**Exercise directions**: What should you transcribe? Every line from the top of the records below through the line with "Gestore di password per Mac (185, 2352)", exactly, and no pictures.

**Material for this task**:
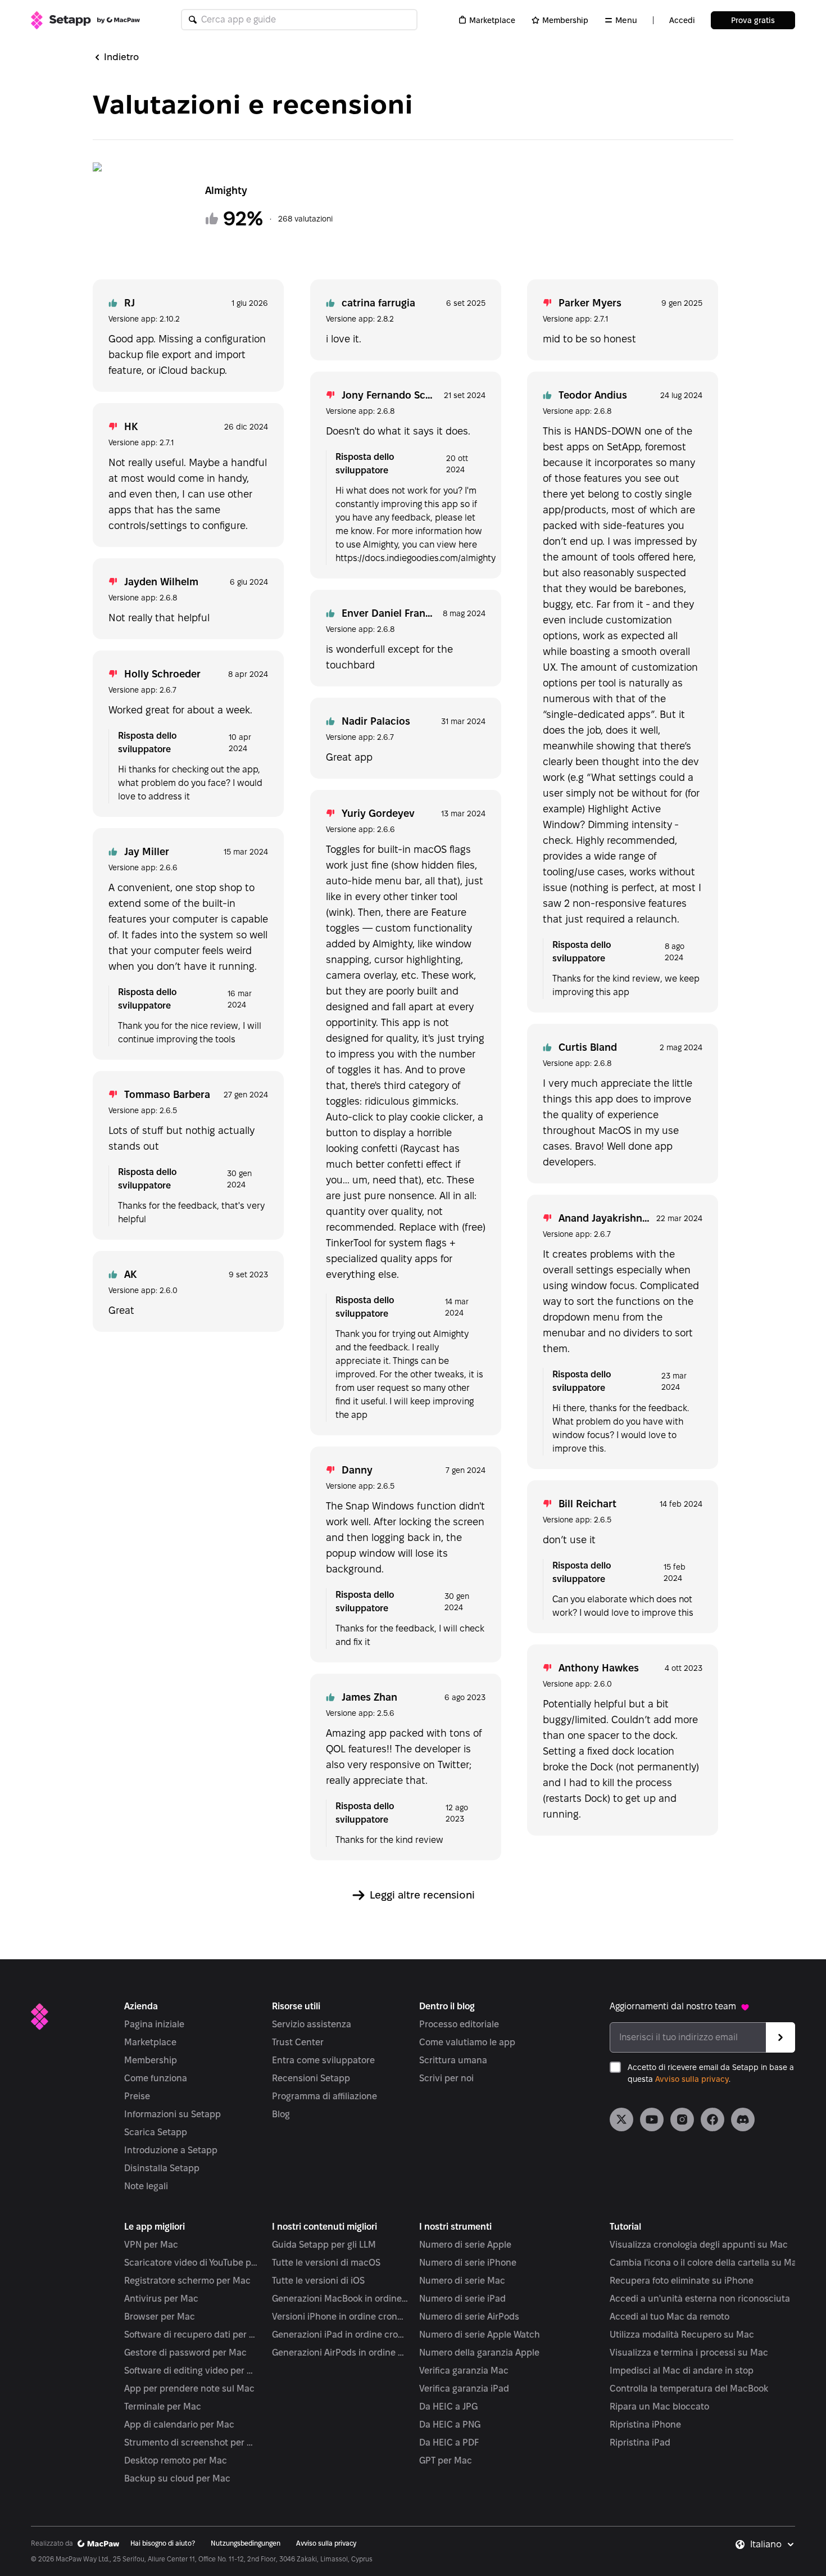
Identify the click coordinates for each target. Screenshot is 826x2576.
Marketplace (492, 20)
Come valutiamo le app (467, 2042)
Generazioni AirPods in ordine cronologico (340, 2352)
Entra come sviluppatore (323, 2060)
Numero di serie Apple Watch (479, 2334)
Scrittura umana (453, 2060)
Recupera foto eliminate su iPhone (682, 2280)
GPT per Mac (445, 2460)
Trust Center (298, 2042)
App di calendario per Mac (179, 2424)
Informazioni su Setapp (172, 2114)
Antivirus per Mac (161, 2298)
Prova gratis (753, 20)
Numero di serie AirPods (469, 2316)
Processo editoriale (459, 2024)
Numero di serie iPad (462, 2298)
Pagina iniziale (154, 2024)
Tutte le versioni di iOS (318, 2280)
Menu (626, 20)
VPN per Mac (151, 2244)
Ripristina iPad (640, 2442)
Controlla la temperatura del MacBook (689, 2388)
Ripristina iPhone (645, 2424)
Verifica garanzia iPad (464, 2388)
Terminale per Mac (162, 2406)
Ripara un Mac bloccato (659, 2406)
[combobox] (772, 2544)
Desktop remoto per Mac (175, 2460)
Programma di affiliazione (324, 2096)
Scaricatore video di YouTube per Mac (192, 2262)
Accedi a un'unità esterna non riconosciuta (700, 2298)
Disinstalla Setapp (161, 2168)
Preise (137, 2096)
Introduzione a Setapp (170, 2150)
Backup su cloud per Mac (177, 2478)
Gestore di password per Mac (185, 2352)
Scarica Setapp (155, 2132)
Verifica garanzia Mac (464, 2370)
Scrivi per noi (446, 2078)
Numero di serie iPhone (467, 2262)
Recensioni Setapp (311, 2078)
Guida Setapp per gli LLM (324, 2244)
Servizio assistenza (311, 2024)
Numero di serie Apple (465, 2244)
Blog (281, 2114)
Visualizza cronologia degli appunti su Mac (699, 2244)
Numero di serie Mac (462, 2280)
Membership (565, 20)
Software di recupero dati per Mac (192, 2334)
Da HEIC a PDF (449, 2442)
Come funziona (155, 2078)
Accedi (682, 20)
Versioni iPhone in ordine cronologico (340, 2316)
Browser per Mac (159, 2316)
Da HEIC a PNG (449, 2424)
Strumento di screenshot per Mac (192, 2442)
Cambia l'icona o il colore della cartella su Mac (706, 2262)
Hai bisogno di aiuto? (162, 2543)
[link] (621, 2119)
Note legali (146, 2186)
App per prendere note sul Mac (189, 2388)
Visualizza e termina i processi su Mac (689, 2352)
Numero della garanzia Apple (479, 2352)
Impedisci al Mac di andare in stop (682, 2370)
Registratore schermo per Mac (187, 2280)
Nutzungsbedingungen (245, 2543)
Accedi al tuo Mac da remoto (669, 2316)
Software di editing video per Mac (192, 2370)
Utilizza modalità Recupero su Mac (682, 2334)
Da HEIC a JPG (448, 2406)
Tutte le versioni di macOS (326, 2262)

**Answer to this task**:
Identify the click coordinates for each target. Screenshot is 826x2576.
Marketplace (492, 20)
Come valutiamo le app (467, 2042)
Generazioni AirPods in ordine cronologico (340, 2352)
Entra come sviluppatore (323, 2060)
Numero di serie Apple Watch (479, 2334)
Scrittura umana (453, 2060)
Recupera foto eliminate su iPhone (682, 2280)
GPT per Mac (445, 2460)
Trust Center (298, 2042)
App di calendario per Mac (179, 2424)
Informazioni su Setapp (172, 2114)
Antivirus per Mac (161, 2298)
Prova gratis (753, 20)
Numero di serie AirPods (469, 2316)
Processo editoriale (459, 2024)
Numero di serie iPad (462, 2298)
Pagina iniziale (154, 2024)
Tutte le versioni di iOS (318, 2280)
Menu (626, 20)
VPN per Mac (151, 2244)
Ripristina iPad (640, 2442)
Controlla la temperatura del MacBook (689, 2388)
Ripristina iPhone (645, 2424)
Verifica garanzia iPad (464, 2388)
Terminale per Mac (162, 2406)
Ripara un Mac bloccato (659, 2406)
[combobox] (772, 2544)
Desktop remoto per Mac (175, 2460)
Programma di affiliazione (324, 2096)
Scaricatore video di YouTube per Mac (192, 2262)
Accedi a un'unità esterna non riconosciuta (700, 2298)
Disinstalla Setapp (161, 2168)
Preise (137, 2096)
Introduzione a Setapp (170, 2150)
Backup su cloud per Mac (177, 2478)
Gestore di password per Mac (185, 2352)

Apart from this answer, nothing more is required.